Yes, Kaiser actually equates the Israeli-Palestinian conflict to a mass psychological experiment. And this bizarre comparison undergirds a great part of the “Israeli Apartheid” logic, thereby reimagining Israel’s attempts to protect its citizens from Hamas’ incessant attempts to destroy the Jewish state as unilateral, disproportionate, even cynical. 

Unreported: Violent Palestinian Rejection of Jewish State

While The Guardian notes Cypel’s cryptic description of modern Israel as having come into existence amid “a constellation of Goliaths,” non-stop Palestinian aggression against the idea of a Jewish state and decades of terrorism endured by Israelis (see here, here, here, and here) are simply ignored. Nor is there mention of the Palestinian leadership’s repeated rejection of generous peace deals from various Israeli governments.

“All of these anecdotes explain Cypel’s relentless pessimism about Israel,” Kaiser explains “which [Cypel] calls “a society blindly turning inward as it drifts toward disaster.” Kaiser does not bother to raise the obvious question: how can a man as “relentlessly pessimistic” as Cypel be trusted to be a voice of reason on the nature of Israeli society?

Invisible ‘Voices of Virtuous Israelis’

Finally, The Guardian notes that “Cypel’s book is also replete with the voices of virtuous Israelis who remain determined to put their country on a different course.” But this is where the discussion ends. Rather than expanding on these dissenting voices, The Guardian veers off course altogether: “Cypel points out that Israel’s lurch to the right has produced a growing gap with the liberal traditions of American Jews in the Reform movement.” (Emphasis added). 

The Apartheid Libel

Apartheid refers to the system of legal and institutional racial segregation that was imposed by South Africa’s minority white population over the country’s non-white citizens. A present-day example of a similar policy is, for example, seen in the oppression of Chinese Uyghur Muslims by their own national government. However, it cannot be sensibly applied to Israel which grants all citizens equal rights and protections, including Israeli Arabs who comprise 20 percent of Israel’s population.
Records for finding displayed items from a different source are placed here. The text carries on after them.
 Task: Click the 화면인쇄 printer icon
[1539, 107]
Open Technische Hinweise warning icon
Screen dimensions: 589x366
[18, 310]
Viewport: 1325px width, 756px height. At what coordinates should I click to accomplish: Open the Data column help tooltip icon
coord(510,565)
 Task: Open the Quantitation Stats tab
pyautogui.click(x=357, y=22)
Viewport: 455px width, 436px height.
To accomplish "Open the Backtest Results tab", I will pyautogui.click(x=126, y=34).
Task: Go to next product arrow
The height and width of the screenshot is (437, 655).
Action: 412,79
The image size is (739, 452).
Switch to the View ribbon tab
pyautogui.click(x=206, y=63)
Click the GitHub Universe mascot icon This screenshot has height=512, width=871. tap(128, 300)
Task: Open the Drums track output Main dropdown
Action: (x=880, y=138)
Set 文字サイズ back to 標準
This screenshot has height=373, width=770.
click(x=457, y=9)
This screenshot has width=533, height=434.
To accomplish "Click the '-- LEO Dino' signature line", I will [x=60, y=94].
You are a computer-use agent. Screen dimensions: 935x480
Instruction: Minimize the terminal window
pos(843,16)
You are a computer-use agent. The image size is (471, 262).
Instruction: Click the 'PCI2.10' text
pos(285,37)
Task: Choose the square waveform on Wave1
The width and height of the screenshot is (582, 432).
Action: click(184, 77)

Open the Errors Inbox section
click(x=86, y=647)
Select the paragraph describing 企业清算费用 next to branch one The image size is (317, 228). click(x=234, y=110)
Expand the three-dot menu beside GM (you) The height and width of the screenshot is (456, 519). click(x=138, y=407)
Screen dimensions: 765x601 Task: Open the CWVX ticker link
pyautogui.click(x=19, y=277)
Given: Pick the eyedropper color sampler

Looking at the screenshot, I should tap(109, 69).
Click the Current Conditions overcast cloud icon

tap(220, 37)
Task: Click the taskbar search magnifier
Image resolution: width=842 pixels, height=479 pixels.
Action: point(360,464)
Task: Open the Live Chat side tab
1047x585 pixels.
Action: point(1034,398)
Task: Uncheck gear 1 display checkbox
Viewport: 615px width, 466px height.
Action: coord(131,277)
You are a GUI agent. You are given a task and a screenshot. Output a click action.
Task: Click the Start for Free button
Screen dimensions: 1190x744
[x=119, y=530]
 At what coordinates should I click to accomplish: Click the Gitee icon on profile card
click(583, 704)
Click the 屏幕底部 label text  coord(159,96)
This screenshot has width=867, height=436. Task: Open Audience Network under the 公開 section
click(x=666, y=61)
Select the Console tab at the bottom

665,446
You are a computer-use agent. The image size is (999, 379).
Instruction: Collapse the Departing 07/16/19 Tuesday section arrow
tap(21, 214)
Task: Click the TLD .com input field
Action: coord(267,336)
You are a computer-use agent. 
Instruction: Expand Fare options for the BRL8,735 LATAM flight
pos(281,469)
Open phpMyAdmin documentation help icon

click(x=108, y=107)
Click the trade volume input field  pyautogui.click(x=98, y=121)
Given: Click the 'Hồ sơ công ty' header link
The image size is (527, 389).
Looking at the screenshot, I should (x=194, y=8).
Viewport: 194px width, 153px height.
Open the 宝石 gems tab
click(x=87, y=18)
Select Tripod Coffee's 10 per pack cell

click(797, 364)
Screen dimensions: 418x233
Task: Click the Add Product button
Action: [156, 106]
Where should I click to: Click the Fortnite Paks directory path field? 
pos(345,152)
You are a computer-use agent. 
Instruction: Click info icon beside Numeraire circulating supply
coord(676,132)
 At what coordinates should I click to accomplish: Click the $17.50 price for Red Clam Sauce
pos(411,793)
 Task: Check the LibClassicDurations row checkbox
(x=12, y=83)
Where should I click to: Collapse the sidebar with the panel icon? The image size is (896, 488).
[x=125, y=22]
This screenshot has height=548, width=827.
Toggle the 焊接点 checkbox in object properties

Crucially, the violence of the Israeli-Palestinian conflict is also not a form of apartheid. Israelis and the Palestinians in the West Bank and Gaza Strip are part of a frustratingly complex dispute being fought by disparate governmental entities, national movements and US-designated terrorist organizations. Israel’s defense posture vis a vis the West Bank and Gaza Strip is meant to safeguard the security of the country’s citizens within the context of an unpredictable and unresolved geopolitical crisis that has claimed thousands of lives.

A book review that doesn’t critique or at least question the veracity of an author’s claims about a complicated issue like the Israeli-Palestinian conflict is effectively perpetuating libelous statements that serve to demean all of the Jewish state’s 9.2 million citizens: Jews, Muslims and Christians alike.